7/10
Every Recurrent Action Hero Needs A Vengeful Rampage Film
6 February 2007
Licence To Kill has some of the worst mandatory Bond film one-liners I've ever heard, most of them said in a seeming hurry so that the scene can just hurry up and move on, only to realize that the rest of the dialogue isn't much better. In fact, this is a very poorly written film in general. Also, the two Bond women, Carey Lowell and Talisa Soto, deliver two of the worst performances delivered in any of the twenty-one James Bond films to date. They are almost staggeringly bad, stale, scripted, stilted, like two reluctant students being made to read aloud in class. But, there is something unique about this particular installment in the 007 series that must be cherished and given notice. That is its renegade darkness, its fearless exploration of more intense scenes of violence, its use of black and deep red in the costumes, sets, and cinematography, the chance the series took to be like other action movies instead of being isolated a James Bond film. Albert R. Broccoli simply decided to completely suspend the series from Ian Fleming's original stories and give Bond a reason to upstage his usual professional courtesy in his killing and knocking unconscious with seriously vindictive and malicious intent. Every villain and henchman gets Bond's spiciest flavor of dispatch.

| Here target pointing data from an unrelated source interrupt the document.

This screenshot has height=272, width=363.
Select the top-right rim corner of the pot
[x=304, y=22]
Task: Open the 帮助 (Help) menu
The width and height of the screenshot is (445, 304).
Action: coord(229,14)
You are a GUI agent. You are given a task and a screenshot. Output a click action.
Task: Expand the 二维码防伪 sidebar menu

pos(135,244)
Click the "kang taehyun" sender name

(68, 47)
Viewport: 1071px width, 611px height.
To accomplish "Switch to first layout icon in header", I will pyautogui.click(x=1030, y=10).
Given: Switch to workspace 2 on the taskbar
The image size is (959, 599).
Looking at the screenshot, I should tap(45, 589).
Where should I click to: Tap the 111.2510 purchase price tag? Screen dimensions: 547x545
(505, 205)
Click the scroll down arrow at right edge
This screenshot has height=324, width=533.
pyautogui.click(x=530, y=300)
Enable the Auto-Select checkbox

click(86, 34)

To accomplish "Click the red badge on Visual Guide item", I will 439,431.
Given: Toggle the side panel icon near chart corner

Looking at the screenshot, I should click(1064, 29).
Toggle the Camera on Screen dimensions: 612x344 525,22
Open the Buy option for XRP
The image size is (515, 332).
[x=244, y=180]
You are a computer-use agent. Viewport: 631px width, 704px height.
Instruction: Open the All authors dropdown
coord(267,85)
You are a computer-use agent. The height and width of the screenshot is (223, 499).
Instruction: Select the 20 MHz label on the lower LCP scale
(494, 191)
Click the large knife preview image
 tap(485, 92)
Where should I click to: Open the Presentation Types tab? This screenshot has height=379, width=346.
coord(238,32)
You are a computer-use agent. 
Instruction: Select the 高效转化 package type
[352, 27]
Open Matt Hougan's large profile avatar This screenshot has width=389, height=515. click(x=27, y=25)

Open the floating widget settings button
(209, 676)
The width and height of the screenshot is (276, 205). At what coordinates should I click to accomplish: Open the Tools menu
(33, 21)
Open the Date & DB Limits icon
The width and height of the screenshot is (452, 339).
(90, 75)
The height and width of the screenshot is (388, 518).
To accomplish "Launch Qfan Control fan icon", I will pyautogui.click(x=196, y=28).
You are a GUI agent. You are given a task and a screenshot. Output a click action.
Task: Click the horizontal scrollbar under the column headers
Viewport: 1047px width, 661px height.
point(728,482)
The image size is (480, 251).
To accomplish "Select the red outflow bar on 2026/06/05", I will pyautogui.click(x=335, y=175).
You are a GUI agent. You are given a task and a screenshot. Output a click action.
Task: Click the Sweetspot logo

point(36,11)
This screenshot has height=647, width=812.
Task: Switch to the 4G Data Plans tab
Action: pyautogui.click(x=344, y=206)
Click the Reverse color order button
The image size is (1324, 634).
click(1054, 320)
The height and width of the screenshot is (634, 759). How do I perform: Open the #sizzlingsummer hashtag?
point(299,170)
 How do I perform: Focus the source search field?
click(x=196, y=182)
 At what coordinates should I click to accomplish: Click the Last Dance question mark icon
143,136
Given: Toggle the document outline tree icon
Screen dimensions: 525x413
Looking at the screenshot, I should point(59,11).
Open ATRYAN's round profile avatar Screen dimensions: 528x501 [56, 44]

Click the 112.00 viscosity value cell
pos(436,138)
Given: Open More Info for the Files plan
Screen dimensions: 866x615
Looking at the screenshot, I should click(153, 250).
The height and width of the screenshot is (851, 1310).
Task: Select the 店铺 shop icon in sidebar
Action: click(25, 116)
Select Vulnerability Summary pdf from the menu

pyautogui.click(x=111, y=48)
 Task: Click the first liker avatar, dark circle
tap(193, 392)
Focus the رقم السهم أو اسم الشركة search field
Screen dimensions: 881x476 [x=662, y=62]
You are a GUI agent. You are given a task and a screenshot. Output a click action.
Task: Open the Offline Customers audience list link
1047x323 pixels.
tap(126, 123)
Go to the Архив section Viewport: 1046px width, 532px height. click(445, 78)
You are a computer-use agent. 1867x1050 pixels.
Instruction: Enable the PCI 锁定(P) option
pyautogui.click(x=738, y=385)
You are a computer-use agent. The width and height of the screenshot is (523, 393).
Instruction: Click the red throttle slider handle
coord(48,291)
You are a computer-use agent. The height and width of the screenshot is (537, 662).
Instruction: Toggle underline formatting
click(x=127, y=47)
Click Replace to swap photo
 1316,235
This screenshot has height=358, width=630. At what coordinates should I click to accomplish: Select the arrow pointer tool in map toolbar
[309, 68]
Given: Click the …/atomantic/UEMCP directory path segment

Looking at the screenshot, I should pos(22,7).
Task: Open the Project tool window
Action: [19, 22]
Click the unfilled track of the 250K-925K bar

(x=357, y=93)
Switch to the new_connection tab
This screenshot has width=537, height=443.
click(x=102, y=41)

The locations may not be as exotic and brazen as usual and the unusually intense violence may be a little too sporadic, but the villains are as mean as they come. Robert Davi's drug lord Franz Sanchez is ruthless, sick, and completely aware of it, and we are informed of this from the get-go. Every one of his lackeys is no less depraved and sadistic. They don't just have you shot, they have some unheard-of ways of making an example out of you. The highlight of the antagonists is Benicio Del Toro. When I first saw this, Del Toro was not at all a star, and hardly anyone had ever heard of him. But he stood out to me. He doesn't have too much screen time, but what he does with what he has is nothing short of effective.

Yes, Licence To Kill may technically be a very lame script, a mostly deplorable cast, and not exactly an intelligent movie, but at heart, it just wants to run free and let Bond unwind that deeply violent heart of his. The musical score pounds, the climax is short but quite fun, and newly dark themes that suddenly rush through this final film before the franchise's six-year break are well worth it.